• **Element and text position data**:
┄┄┄┄┄┄┄┄┄┄
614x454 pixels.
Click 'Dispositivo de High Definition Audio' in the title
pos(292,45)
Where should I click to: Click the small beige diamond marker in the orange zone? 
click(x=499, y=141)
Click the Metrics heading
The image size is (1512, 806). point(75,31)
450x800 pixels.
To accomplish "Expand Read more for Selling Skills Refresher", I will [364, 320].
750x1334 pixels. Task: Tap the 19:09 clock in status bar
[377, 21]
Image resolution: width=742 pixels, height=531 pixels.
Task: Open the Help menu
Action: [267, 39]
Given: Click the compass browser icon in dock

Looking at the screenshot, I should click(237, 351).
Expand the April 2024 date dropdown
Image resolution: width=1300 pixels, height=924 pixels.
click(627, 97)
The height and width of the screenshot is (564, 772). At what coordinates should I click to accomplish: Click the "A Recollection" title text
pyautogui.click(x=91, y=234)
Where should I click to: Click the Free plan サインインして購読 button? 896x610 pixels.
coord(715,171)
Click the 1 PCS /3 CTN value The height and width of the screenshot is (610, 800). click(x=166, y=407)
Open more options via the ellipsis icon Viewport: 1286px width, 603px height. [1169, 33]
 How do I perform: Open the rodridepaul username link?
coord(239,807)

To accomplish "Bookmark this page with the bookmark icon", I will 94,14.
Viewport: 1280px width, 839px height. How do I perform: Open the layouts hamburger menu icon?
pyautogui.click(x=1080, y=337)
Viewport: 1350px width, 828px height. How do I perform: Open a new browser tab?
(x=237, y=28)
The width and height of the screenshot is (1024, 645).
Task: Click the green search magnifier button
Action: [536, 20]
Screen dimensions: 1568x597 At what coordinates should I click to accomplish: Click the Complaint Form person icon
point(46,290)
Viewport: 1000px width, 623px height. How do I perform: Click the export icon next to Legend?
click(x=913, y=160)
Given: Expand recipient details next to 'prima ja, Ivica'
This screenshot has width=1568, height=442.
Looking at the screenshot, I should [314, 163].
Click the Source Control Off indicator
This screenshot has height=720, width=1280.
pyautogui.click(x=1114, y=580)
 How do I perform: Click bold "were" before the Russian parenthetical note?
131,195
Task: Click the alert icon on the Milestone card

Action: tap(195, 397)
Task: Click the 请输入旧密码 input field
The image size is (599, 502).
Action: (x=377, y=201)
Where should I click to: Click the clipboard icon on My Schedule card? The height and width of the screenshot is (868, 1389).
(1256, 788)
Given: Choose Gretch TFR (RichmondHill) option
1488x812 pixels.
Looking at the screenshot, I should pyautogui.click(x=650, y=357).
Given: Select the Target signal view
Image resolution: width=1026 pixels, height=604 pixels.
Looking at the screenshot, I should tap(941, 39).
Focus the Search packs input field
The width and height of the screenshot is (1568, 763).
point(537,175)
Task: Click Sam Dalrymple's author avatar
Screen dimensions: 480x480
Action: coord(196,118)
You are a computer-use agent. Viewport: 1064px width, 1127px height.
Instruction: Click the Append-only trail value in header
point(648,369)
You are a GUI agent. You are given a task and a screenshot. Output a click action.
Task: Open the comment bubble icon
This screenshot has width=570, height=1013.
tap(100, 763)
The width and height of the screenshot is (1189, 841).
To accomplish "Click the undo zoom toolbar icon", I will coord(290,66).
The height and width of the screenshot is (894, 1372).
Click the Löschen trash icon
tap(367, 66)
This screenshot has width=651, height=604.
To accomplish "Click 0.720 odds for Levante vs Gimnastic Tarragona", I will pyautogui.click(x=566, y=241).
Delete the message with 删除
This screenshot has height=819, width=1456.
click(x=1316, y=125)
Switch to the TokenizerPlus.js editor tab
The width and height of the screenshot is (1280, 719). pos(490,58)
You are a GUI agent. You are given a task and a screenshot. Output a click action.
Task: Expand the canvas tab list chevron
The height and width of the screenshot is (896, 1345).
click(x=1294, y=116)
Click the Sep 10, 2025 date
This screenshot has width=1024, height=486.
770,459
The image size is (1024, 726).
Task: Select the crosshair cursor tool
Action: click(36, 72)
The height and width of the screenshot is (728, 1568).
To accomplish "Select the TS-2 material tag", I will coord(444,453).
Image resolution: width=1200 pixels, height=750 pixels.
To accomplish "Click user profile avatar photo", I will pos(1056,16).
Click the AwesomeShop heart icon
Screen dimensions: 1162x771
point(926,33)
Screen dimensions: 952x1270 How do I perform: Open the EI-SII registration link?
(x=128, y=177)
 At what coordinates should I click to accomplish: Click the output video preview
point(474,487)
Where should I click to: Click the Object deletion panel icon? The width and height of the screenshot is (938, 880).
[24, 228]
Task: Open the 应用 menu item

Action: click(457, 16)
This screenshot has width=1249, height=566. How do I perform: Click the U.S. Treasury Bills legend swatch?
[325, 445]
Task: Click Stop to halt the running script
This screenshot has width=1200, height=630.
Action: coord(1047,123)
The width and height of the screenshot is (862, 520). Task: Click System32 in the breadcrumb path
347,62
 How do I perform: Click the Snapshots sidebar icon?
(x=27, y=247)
┄┄┄┄┄┄┄┄┄┄
• **Exercise instructions**:
Reproduce the rows above verbatim, line for line.

• **Result below**:
614x454 pixels.
Click 'Dispositivo de High Definition Audio' in the title
pos(292,45)
Where should I click to: Click the small beige diamond marker in the orange zone? 
click(x=499, y=141)
Click the Metrics heading
The image size is (1512, 806). point(75,31)
450x800 pixels.
To accomplish "Expand Read more for Selling Skills Refresher", I will [364, 320].
750x1334 pixels. Task: Tap the 19:09 clock in status bar
[377, 21]
Image resolution: width=742 pixels, height=531 pixels.
Task: Open the Help menu
Action: [267, 39]
Given: Click the compass browser icon in dock

Looking at the screenshot, I should click(237, 351).
Expand the April 2024 date dropdown
Image resolution: width=1300 pixels, height=924 pixels.
click(627, 97)
The height and width of the screenshot is (564, 772). At what coordinates should I click to accomplish: Click the "A Recollection" title text
pyautogui.click(x=91, y=234)
Where should I click to: Click the Free plan サインインして購読 button? 896x610 pixels.
coord(715,171)
Click the 1 PCS /3 CTN value The height and width of the screenshot is (610, 800). click(x=166, y=407)
Open more options via the ellipsis icon Viewport: 1286px width, 603px height. [1169, 33]
 How do I perform: Open the rodridepaul username link?
coord(239,807)

To accomplish "Bookmark this page with the bookmark icon", I will 94,14.
Viewport: 1280px width, 839px height. How do I perform: Open the layouts hamburger menu icon?
pyautogui.click(x=1080, y=337)
Viewport: 1350px width, 828px height. How do I perform: Open a new browser tab?
(x=237, y=28)
The width and height of the screenshot is (1024, 645).
Task: Click the green search magnifier button
Action: [536, 20]
Screen dimensions: 1568x597 At what coordinates should I click to accomplish: Click the Complaint Form person icon
point(46,290)
Viewport: 1000px width, 623px height. How do I perform: Click the export icon next to Legend?
click(x=913, y=160)
Given: Expand recipient details next to 'prima ja, Ivica'
This screenshot has width=1568, height=442.
Looking at the screenshot, I should [314, 163].
Click the Source Control Off indicator
This screenshot has height=720, width=1280.
pyautogui.click(x=1114, y=580)
 How do I perform: Click bold "were" before the Russian parenthetical note?
131,195
Task: Click the alert icon on the Milestone card

Action: tap(195, 397)
Task: Click the 请输入旧密码 input field
The image size is (599, 502).
Action: (x=377, y=201)
Where should I click to: Click the clipboard icon on My Schedule card? The height and width of the screenshot is (868, 1389).
(1256, 788)
Given: Choose Gretch TFR (RichmondHill) option
1488x812 pixels.
Looking at the screenshot, I should pyautogui.click(x=650, y=357).
Given: Select the Target signal view
Image resolution: width=1026 pixels, height=604 pixels.
Looking at the screenshot, I should tap(941, 39).
Focus the Search packs input field
The width and height of the screenshot is (1568, 763).
point(537,175)
Task: Click Sam Dalrymple's author avatar
Screen dimensions: 480x480
Action: coord(196,118)
You are a computer-use agent. Viewport: 1064px width, 1127px height.
Instruction: Click the Append-only trail value in header
point(648,369)
You are a GUI agent. You are given a task and a screenshot. Output a click action.
Task: Open the comment bubble icon
This screenshot has width=570, height=1013.
tap(100, 763)
The width and height of the screenshot is (1189, 841).
To accomplish "Click the undo zoom toolbar icon", I will coord(290,66).
The height and width of the screenshot is (894, 1372).
Click the Löschen trash icon
tap(367, 66)
This screenshot has width=651, height=604.
To accomplish "Click 0.720 odds for Levante vs Gimnastic Tarragona", I will pyautogui.click(x=566, y=241).
Delete the message with 删除
This screenshot has height=819, width=1456.
click(x=1316, y=125)
Switch to the TokenizerPlus.js editor tab
The width and height of the screenshot is (1280, 719). pos(490,58)
You are a GUI agent. You are given a task and a screenshot. Output a click action.
Task: Expand the canvas tab list chevron
The height and width of the screenshot is (896, 1345).
click(x=1294, y=116)
Click the Sep 10, 2025 date
This screenshot has width=1024, height=486.
770,459
The image size is (1024, 726).
Task: Select the crosshair cursor tool
Action: click(36, 72)
The height and width of the screenshot is (728, 1568).
To accomplish "Select the TS-2 material tag", I will coord(444,453).
Image resolution: width=1200 pixels, height=750 pixels.
To accomplish "Click user profile avatar photo", I will pos(1056,16).
Click the AwesomeShop heart icon
Screen dimensions: 1162x771
point(926,33)
Screen dimensions: 952x1270 How do I perform: Open the EI-SII registration link?
(x=128, y=177)
 At what coordinates should I click to accomplish: Click the output video preview
point(474,487)
Where should I click to: Click the Object deletion panel icon? The width and height of the screenshot is (938, 880).
[24, 228]
Task: Open the 应用 menu item

Action: click(457, 16)
This screenshot has width=1249, height=566. How do I perform: Click the U.S. Treasury Bills legend swatch?
[325, 445]
Task: Click Stop to halt the running script
This screenshot has width=1200, height=630.
Action: coord(1047,123)
The width and height of the screenshot is (862, 520). Task: Click System32 in the breadcrumb path
347,62
 How do I perform: Click the Snapshots sidebar icon?
(x=27, y=247)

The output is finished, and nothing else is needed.